Received date: 2023-11-03

  Accepted date: 2023-11-22

  Online published: 2024-01-05

摘要

南繁育种基地是我国农业育种的“加速器”,其战略地位十分重要。为了提高南繁育种基地农业数据采集效率、加强农田管理能力、满足大规模作物育种需求,亟需建设基于物联网的基地智慧管理平台。以海南省三亚市坡田洋基地为对象,开发了南繁育种基地物联网智慧管理平台。该平台部署传感器、视频监控、智慧灌溉等设备,开发了作物气象与土壤环境感知、视频监测、虫情监测等五大功能模块,可实时监测田间气象、土壤、虫情、孢子等环境信息以及作物生长状况,实现数据自动采集与智慧精准灌溉。平台的实时感知与智能预警功能,能够实现育种环境的远程监测与调控,为育种家提供智慧决策;通过智慧化获取作物表型信息,为育种家提供大量实验素材,显著提高育种工作的效率与精准度,为大规模田间作物育种提供技术支撑。在未来,依托人工智能、机器人和无人机等现代技术,以作物表型数据智慧化获取代替人工表型测量,以作物加代繁育智慧化管理代替人工管理,以优良品种的智慧化评估与筛选代替经验丰富的育种家,实现南繁育种基地的天空地一体化,助力大规模田间育种的智慧化数字化发展。

本文引用格式

李佳乐 , 赵鸿鑫 , 林佳 , 贺子康 , 许如意 , 虞国平 , 周国民 , 张建华 . 南繁育种基地物联网智慧管理平台设计与应用[J]. 农业大数据学报, 2023 , 5(4) : 37 -46 . DOI: 10.19788/j.issn.2096-6369.230404

Abstract

The Nanfan breeding base is the "gas pedal" of China's agricultural breeding, and its strategic position is very important.
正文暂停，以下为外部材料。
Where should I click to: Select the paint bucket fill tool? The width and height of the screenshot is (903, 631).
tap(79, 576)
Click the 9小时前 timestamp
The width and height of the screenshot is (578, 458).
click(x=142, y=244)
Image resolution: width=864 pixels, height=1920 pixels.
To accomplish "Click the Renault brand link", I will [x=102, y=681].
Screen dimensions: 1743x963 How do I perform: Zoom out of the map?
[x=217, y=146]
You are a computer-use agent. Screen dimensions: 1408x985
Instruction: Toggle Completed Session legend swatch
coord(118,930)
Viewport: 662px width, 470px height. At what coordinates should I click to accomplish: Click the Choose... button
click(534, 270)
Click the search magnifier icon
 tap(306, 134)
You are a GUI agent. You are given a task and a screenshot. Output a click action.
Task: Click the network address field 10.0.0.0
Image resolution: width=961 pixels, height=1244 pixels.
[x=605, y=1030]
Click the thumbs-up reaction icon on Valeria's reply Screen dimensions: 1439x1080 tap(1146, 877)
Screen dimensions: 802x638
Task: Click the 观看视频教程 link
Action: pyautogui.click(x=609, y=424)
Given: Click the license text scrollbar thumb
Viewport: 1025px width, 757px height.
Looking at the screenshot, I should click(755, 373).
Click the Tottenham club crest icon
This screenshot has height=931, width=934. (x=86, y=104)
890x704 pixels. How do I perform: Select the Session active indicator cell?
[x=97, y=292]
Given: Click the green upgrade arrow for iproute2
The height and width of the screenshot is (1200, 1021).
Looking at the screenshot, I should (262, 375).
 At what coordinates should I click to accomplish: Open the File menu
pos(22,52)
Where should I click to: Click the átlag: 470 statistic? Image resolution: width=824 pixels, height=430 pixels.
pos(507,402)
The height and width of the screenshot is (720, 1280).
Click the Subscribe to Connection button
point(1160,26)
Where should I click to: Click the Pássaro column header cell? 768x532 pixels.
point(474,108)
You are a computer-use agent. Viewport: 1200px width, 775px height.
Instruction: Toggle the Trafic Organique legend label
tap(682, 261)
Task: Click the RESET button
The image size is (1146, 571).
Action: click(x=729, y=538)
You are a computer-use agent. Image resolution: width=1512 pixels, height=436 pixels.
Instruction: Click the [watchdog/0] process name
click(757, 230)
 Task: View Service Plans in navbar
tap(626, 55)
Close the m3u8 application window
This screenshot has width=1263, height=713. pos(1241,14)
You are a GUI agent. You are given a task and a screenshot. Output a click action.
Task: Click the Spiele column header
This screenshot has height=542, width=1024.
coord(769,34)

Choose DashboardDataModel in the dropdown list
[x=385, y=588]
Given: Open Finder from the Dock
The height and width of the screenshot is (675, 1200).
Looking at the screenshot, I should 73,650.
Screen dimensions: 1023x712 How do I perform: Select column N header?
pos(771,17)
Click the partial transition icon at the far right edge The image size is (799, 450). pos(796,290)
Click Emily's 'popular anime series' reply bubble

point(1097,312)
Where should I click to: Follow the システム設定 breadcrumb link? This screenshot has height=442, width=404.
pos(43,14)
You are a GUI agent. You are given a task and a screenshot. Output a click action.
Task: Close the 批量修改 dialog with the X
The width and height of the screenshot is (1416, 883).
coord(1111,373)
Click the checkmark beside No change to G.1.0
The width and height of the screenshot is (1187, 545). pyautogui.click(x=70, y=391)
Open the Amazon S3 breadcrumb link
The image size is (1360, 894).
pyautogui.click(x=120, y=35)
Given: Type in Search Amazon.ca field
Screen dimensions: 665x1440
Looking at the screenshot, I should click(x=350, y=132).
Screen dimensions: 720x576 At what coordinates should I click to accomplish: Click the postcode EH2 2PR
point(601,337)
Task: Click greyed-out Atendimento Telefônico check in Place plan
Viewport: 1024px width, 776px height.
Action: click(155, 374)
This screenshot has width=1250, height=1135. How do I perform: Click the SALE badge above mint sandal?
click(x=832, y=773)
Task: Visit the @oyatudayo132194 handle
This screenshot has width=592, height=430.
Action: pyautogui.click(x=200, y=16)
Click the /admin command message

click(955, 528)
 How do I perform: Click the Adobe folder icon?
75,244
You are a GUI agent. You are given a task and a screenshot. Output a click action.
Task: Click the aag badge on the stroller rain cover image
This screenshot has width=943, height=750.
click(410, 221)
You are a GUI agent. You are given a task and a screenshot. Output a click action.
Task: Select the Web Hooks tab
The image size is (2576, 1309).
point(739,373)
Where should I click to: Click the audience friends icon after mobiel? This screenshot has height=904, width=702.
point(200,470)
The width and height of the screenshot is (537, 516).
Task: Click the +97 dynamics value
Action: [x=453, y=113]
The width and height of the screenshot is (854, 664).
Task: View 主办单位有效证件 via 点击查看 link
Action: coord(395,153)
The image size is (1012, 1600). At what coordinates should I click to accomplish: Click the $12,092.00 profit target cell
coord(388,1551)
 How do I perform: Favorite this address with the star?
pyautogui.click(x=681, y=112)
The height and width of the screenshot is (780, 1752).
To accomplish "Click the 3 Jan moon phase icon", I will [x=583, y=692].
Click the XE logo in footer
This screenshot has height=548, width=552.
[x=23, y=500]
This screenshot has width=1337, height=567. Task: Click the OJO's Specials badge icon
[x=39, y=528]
In order to improve the efficiency of agricultural data collection at the Nanfan breeding base, strengthen the capacity of farmland management and meet the needs of large-scale crop breeding, there is an urgent need to build an intelligent management platform for bases based on the IoT. Taking the Potianyang base in Sanya City, Hainan Province as an object, an IoT intelligent management platform for the Nanfan breeding bases has been developed. The platform deploys sensors, video monitoring, intelligent irrigation and other equipment, and develops five functional modules, such as crop weather and soil environment sensing, video monitoring, pests monitoring. Real-time monitoring of the field's weather, soil, pests, spores and other environmental information, as well as crop growth conditions can achieve intelligent and precise irrigation. The real-time sensing and intelligent warning function of the platform can realize remote monitoring and regulation of the breeding environment, providing breeders with intelligent decision-making. By intelligently obtaining crop phenotypic information, the platform also provides breeders with a large amount of experimental materials, greatly improving the efficiency and accuracy of breeding work and providing technical support for large-scale field crop breeding. In the future, relying on modern technologies such as artificial intelligence, robots and drones, the intelligent acquisition of crop phenotypic data will replace manual phenotypic measurements, the intelligent management of crop plus generation breeding will replace manual management, and the intelligent evaluation and screening of excellent varieties will replace experienced breeders, which will realize the integration of the sky and land of the Nanfan breeding bases and the intelligent digitalization of large-scale field breeding.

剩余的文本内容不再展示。